Metamath Proof Explorer

Theorem rec11r

Description: Mutual reciprocals. (Contributed by Paul Chapman, 18-Oct-2007)

Ref Expression
Assertion rec11r 
|- ( ( ( A e. CC /\ A =/= 0 ) /\ ( B e. CC /\ B =/= 0 ) ) -> ( ( 1 / A ) = B <-> ( 1 / B ) = A ) )

Proof

Step Hyp Ref Expression
1 1cnd 
 |-  ( ( ( A e. CC /\ A =/= 0 ) /\ ( B e. CC /\ B =/= 0 ) ) -> 1 e. CC )
2 simprl 
 |-  ( ( ( A e. CC /\ A =/= 0 ) /\ ( B e. CC /\ B =/= 0 ) ) -> B e. CC )
3 simpll 
 |-  ( ( ( A e. CC /\ A =/= 0 ) /\ ( B e. CC /\ B =/= 0 ) ) -> A e. CC )
4 simplr 
 |-  ( ( ( A e. CC /\ A =/= 0 ) /\ ( B e. CC /\ B =/= 0 ) ) -> A =/= 0 )
5 divmul2 
 |-  ( ( 1 e. CC /\ B e. CC /\ ( A e.

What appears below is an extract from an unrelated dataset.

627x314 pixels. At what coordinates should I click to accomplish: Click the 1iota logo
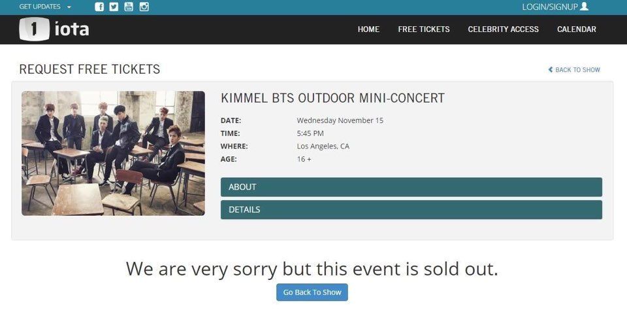coord(54,29)
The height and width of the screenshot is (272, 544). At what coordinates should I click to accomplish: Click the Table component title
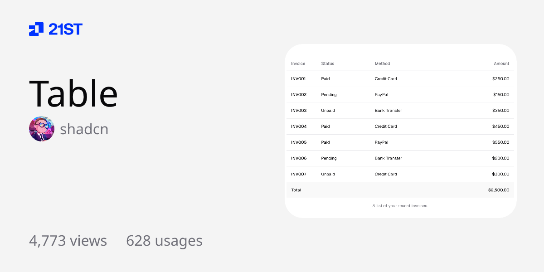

CC /\ A =/= 0 ) ) -> ( ( 1 / A ) = B <-> 1 = ( A x. B ) ) )
6 1 2 3 4 5 syl112anc 
 |-  ( ( ( A e. CC /\ A =/= 0 ) /\ ( B e. CC /\ B =/= 0 ) ) -> ( ( 1 / A ) = B <-> 1 = ( A x. B ) ) )
7 simprr 
 |-  ( ( ( A e. CC /\ A =/= 0 ) /\ ( B e. CC /\ B =/= 0 ) ) -> B =/= 0 )
8 divmul3 
 |-  ( ( 1 e. CC /\ A e. CC /\ ( B e. CC /\ B =/= 0 ) ) -> ( ( 1 / B ) = A <-> 1 = ( A x. B ) ) )
9 1 3 2 7 8 syl112anc 
 |-  ( ( ( A e. CC /\ A =/= 0 ) /\ ( B e. CC /\ B =/= 0 ) ) -> ( ( 1 / B ) = A <-> 1 = ( A x. B ) ) )
10 6 9 bitr4d 
 |-  ( ( ( A e. CC /\ A =/= 0 ) /\ ( B e. CC /\ B =/= 0 ) ) -> ( ( 1 / A ) = B <-> ( 1 / B ) = A ) )